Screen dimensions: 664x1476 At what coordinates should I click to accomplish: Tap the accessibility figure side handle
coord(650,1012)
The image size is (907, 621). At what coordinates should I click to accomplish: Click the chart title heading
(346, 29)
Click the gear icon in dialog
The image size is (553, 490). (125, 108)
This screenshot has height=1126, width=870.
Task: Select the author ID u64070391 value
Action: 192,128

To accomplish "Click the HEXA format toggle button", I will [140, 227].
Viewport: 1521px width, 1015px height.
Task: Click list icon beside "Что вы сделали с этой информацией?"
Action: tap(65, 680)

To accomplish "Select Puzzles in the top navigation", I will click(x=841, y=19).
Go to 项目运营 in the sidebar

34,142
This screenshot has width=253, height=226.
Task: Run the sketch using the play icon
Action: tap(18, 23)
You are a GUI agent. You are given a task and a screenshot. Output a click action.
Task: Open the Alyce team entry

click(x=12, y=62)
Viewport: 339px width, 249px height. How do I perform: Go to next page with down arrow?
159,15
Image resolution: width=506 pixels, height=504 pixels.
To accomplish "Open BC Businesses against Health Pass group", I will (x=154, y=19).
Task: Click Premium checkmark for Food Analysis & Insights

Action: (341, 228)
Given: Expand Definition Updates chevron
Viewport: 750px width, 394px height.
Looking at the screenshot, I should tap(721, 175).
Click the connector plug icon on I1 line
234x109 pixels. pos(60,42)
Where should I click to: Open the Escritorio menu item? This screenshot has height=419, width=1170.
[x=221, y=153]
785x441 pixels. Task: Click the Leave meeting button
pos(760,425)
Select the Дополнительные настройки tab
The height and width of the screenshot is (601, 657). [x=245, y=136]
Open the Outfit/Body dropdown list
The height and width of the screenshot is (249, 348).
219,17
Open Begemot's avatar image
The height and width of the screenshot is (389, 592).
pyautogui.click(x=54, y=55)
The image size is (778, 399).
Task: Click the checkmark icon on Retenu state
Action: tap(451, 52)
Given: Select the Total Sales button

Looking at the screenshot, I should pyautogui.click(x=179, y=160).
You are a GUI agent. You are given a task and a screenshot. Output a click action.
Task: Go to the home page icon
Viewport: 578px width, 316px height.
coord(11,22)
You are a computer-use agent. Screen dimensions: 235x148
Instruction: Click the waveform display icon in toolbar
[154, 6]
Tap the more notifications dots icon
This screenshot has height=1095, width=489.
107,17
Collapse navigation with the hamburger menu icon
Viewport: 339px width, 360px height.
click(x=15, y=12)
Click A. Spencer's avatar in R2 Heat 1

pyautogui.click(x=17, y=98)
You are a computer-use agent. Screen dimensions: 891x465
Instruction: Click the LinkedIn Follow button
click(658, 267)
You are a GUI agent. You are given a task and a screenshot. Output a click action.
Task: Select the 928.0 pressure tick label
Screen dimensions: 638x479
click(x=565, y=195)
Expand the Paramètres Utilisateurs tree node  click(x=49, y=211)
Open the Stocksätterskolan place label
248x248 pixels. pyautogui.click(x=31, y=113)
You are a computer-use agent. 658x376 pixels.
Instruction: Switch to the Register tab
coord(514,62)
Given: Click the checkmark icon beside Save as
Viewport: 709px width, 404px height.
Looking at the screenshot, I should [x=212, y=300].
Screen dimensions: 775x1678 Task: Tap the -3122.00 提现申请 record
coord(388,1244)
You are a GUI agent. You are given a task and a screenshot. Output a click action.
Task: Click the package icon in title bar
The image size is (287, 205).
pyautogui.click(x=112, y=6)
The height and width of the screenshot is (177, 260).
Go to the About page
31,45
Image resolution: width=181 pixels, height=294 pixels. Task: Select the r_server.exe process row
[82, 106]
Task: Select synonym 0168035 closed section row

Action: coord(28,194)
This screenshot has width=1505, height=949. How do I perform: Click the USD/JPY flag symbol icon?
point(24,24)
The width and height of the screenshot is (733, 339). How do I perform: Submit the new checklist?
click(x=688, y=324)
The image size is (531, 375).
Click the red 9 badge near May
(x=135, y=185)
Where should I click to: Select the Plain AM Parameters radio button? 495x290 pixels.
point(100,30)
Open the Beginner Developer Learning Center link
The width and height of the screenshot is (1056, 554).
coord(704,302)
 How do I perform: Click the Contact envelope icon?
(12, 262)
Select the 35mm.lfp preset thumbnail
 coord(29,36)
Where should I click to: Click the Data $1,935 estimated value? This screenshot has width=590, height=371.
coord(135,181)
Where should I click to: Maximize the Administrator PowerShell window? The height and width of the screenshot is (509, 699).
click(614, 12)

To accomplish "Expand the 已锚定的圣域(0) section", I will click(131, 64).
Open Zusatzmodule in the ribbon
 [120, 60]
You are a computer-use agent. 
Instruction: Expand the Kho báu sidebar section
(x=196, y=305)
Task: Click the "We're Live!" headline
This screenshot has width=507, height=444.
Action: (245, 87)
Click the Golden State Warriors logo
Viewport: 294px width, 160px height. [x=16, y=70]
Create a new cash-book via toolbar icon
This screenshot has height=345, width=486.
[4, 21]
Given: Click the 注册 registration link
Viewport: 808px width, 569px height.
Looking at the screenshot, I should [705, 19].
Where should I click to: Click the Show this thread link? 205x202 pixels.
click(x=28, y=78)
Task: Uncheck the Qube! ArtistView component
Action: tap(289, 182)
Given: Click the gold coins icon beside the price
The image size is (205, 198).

=== Task ===
Each record above needs to be reproduced exactly as written.

=== Written response ===
Screen dimensions: 664x1476 At what coordinates should I click to accomplish: Tap the accessibility figure side handle
coord(650,1012)
The image size is (907, 621). At what coordinates should I click to accomplish: Click the chart title heading
(346, 29)
Click the gear icon in dialog
The image size is (553, 490). (125, 108)
This screenshot has height=1126, width=870.
Task: Select the author ID u64070391 value
Action: 192,128

To accomplish "Click the HEXA format toggle button", I will [140, 227].
Viewport: 1521px width, 1015px height.
Task: Click list icon beside "Что вы сделали с этой информацией?"
Action: tap(65, 680)

To accomplish "Select Puzzles in the top navigation", I will click(x=841, y=19).
Go to 项目运营 in the sidebar

34,142
This screenshot has width=253, height=226.
Task: Run the sketch using the play icon
Action: tap(18, 23)
You are a GUI agent. You are given a task and a screenshot. Output a click action.
Task: Open the Alyce team entry

click(x=12, y=62)
Viewport: 339px width, 249px height. How do I perform: Go to next page with down arrow?
159,15
Image resolution: width=506 pixels, height=504 pixels.
To accomplish "Open BC Businesses against Health Pass group", I will (x=154, y=19).
Task: Click Premium checkmark for Food Analysis & Insights

Action: (341, 228)
Given: Expand Definition Updates chevron
Viewport: 750px width, 394px height.
Looking at the screenshot, I should tap(721, 175).
Click the connector plug icon on I1 line
234x109 pixels. pos(60,42)
Where should I click to: Open the Escritorio menu item? This screenshot has height=419, width=1170.
[x=221, y=153]
785x441 pixels. Task: Click the Leave meeting button
pos(760,425)
Select the Дополнительные настройки tab
The height and width of the screenshot is (601, 657). [x=245, y=136]
Open the Outfit/Body dropdown list
The height and width of the screenshot is (249, 348).
219,17
Open Begemot's avatar image
The height and width of the screenshot is (389, 592).
pyautogui.click(x=54, y=55)
The image size is (778, 399).
Task: Click the checkmark icon on Retenu state
Action: tap(451, 52)
Given: Select the Total Sales button

Looking at the screenshot, I should pyautogui.click(x=179, y=160).
You are a GUI agent. You are given a task and a screenshot. Output a click action.
Task: Go to the home page icon
Viewport: 578px width, 316px height.
coord(11,22)
You are a computer-use agent. Screen dimensions: 235x148
Instruction: Click the waveform display icon in toolbar
[154, 6]
Tap the more notifications dots icon
This screenshot has height=1095, width=489.
107,17
Collapse navigation with the hamburger menu icon
Viewport: 339px width, 360px height.
click(x=15, y=12)
Click A. Spencer's avatar in R2 Heat 1

pyautogui.click(x=17, y=98)
You are a computer-use agent. Screen dimensions: 891x465
Instruction: Click the LinkedIn Follow button
click(658, 267)
You are a GUI agent. You are given a task and a screenshot. Output a click action.
Task: Select the 928.0 pressure tick label
Screen dimensions: 638x479
click(x=565, y=195)
Expand the Paramètres Utilisateurs tree node  click(x=49, y=211)
Open the Stocksätterskolan place label
248x248 pixels. pyautogui.click(x=31, y=113)
You are a computer-use agent. 658x376 pixels.
Instruction: Switch to the Register tab
coord(514,62)
Given: Click the checkmark icon beside Save as
Viewport: 709px width, 404px height.
Looking at the screenshot, I should [x=212, y=300].
Screen dimensions: 775x1678 Task: Tap the -3122.00 提现申请 record
coord(388,1244)
You are a GUI agent. You are given a task and a screenshot. Output a click action.
Task: Click the package icon in title bar
The image size is (287, 205).
pyautogui.click(x=112, y=6)
The height and width of the screenshot is (177, 260).
Go to the About page
31,45
Image resolution: width=181 pixels, height=294 pixels. Task: Select the r_server.exe process row
[82, 106]
Task: Select synonym 0168035 closed section row

Action: coord(28,194)
This screenshot has width=1505, height=949. How do I perform: Click the USD/JPY flag symbol icon?
point(24,24)
The width and height of the screenshot is (733, 339). How do I perform: Submit the new checklist?
click(x=688, y=324)
The image size is (531, 375).
Click the red 9 badge near May
(x=135, y=185)
Where should I click to: Select the Plain AM Parameters radio button? 495x290 pixels.
point(100,30)
Open the Beginner Developer Learning Center link
The width and height of the screenshot is (1056, 554).
coord(704,302)
 How do I perform: Click the Contact envelope icon?
(12, 262)
Select the 35mm.lfp preset thumbnail
 coord(29,36)
Where should I click to: Click the Data $1,935 estimated value? This screenshot has width=590, height=371.
coord(135,181)
Where should I click to: Maximize the Administrator PowerShell window? The height and width of the screenshot is (509, 699).
click(614, 12)

To accomplish "Expand the 已锚定的圣域(0) section", I will click(131, 64).
Open Zusatzmodule in the ribbon
 [120, 60]
You are a computer-use agent. 
Instruction: Expand the Kho báu sidebar section
(x=196, y=305)
Task: Click the "We're Live!" headline
This screenshot has width=507, height=444.
Action: (245, 87)
Click the Golden State Warriors logo
Viewport: 294px width, 160px height. [x=16, y=70]
Create a new cash-book via toolbar icon
This screenshot has height=345, width=486.
[4, 21]
Given: Click the 注册 registration link
Viewport: 808px width, 569px height.
Looking at the screenshot, I should [705, 19].
Where should I click to: Click the Show this thread link? 205x202 pixels.
click(x=28, y=78)
Task: Uncheck the Qube! ArtistView component
Action: tap(289, 182)
Given: Click the gold coins icon beside the price
The image size is (205, 198).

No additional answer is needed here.